We camped out at the UC Heritage Hack node at the University of Canberra. Tim Sherratt organised the “themed” node to cater to those interested in devising hacks around cultural heritage datasets. He provided a large number of examples demonstrating the fascinating insights that can be gleaned from such datasets. He mentioned that cultural heritage data is often far from “clean”. Instead it contains inconsistencies, ambiguous elements, formatting issues, missing fields, and a blend of structured and unstructured data.
All of this was true of the dataset Jack and I chose to work with. Our stated goal was simple: to visualise convict ship journeys to Australia over time. For this we turned to the State Library of Queensland digitised records of the British convict transportation registers. It lists over 123,000 of the estimated 160,000 convicts transported to Australia. What they were convicted of, what ship (or fleet) they journeyed on, when they departed, and where in Australia they alighted. It is a remarkable resource.
At first, a weekend to work solely on the one project felt like an ample time budget. As a father of two marvellous children, it’s fair to say that time for hobbies is eked out in dribs and drabs. But as the list of tasks dawned on the team, it didn’t take long to realise that time would be exceptionally tight. I detected myself subvocalising the words “minimum viable product” throughout the weekend. (Such things happen to those who find interesting lists on Wikipedia). At several points we narrowed our scope from its initial grandiose vision:
The result was Conviction Currents. No clever interactive slider, no ability to freeze on a journey and unpack each convict’s story. But something, nevertheless, on the internet, nonetheless. And a video to boot:
By the late afternoon on the Sunday, we had submitted; one of 437 hacks. I’m not sure about Jack, but I felt shattered the next day.

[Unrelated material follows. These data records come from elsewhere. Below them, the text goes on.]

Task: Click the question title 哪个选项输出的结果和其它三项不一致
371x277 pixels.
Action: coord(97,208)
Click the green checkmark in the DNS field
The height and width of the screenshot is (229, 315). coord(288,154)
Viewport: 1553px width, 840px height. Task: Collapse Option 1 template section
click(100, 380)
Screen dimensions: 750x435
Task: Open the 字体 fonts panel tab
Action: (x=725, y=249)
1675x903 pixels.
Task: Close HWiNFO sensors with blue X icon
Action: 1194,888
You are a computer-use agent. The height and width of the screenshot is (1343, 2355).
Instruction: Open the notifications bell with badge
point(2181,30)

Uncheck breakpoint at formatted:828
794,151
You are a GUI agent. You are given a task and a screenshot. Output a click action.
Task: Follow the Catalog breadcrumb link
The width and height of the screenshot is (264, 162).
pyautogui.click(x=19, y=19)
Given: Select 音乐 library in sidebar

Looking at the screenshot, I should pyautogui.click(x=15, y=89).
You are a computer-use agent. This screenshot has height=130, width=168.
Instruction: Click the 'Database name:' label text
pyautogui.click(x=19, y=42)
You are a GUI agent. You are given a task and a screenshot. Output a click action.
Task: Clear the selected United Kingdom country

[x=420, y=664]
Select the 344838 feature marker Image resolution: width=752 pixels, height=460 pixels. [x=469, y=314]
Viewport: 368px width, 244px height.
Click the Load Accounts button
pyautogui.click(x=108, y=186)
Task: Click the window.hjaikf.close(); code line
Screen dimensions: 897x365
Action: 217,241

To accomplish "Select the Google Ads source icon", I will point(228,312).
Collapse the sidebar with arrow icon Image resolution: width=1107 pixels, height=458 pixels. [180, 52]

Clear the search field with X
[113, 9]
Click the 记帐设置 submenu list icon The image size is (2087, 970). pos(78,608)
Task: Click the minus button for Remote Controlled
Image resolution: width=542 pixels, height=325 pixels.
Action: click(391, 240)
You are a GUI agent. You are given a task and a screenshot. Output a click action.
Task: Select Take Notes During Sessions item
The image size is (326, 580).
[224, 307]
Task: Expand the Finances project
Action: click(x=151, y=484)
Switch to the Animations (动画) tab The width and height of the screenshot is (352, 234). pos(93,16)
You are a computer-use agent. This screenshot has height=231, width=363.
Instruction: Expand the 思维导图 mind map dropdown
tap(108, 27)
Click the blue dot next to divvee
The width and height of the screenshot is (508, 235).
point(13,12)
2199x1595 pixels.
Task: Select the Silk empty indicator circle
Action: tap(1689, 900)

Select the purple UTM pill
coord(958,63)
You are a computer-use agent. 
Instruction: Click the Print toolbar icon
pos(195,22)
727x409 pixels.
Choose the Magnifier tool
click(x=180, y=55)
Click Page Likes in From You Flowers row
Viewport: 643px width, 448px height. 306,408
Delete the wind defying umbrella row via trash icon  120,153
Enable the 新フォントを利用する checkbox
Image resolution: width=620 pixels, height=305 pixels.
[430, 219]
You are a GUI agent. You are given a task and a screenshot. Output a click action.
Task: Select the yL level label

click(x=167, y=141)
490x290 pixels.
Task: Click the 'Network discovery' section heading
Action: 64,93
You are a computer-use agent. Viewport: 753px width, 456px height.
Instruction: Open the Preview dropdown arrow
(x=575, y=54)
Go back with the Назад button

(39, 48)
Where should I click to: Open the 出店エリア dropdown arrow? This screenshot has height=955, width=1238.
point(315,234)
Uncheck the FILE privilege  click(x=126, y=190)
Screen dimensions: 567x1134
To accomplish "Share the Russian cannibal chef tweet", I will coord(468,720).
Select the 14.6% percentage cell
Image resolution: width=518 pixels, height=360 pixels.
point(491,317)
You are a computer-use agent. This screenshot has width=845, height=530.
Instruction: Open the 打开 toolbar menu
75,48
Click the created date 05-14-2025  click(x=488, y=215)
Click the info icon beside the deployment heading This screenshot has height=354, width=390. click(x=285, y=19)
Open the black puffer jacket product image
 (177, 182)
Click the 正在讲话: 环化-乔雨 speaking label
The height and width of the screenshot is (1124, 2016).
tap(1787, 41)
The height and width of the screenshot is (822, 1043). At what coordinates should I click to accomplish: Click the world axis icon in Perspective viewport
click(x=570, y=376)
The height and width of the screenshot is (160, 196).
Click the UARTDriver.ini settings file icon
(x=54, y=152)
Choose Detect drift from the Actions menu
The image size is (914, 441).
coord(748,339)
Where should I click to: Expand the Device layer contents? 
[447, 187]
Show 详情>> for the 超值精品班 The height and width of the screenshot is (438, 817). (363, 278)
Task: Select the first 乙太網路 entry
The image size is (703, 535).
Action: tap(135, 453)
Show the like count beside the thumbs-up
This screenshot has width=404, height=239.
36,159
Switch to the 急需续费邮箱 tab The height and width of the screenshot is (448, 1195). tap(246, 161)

Here’s what we used to complete our hack:
- Open Refine: Once known as Freebase Gridworks and then as Google Refine, this tool is still one of my favourites for getting a handle on an unfamiliar dataset. Its faceting feature is great for seeing the range of values a particular field takes on and very quickly reveals any inconsistency. The “cluster and merge” functionality it provides is super neat for auto-detecting and fixing inconsistenies.
- Python and Jupyter: What’s not to love about the simplicity “Python in a notebook” brings to visualising data?
- Ruby: Ruby is my programming language of choice and its CSV support proved super handy for reading in the datasets and simplifying them.
- Regular Expressions: s/kind of/massively/ useful.
- Classic unix commands:
awk. All supremely useful. (How many lines of code could I have avoided writing if as a whippersnapper I had bothered to learn these properly?)
- Snap SVG: Our chosen library for producing animated curves representing the ship journeys.
- Git and GitHub for source control and static website hosting.
- iMovie: Quite fun but worth learning the keyboard shortcuts.
- 6-10pm Friday
- 9-5pm Saturday
- Create project page
- Data exploration in Open Refine
- Successive data cleaning, simplication and summarisation in Ruby scripts
- Informative conversations
- GitHub account,
git add .,
git commit -m...,
- 9-6pm Sunday
For next time…
- Bigger team: Jack and I worked well as a team. But more people, more better. So many things to do, calling for skill sets in project management, marketing, catering, reading fine print and domain expertise in the data, just to name a few.
- Pack wholesome food: Our self-catering consisted of danishes and croissants. Delicious: yes. Healthy: no.
- Make more time for conversations: There were some brilliant mentors on site and there was some incredible stuff happening at other tables. But some conversations were cut short as the pressure mounted.
That’s it. Thanks to all involved. Looking forward to next year.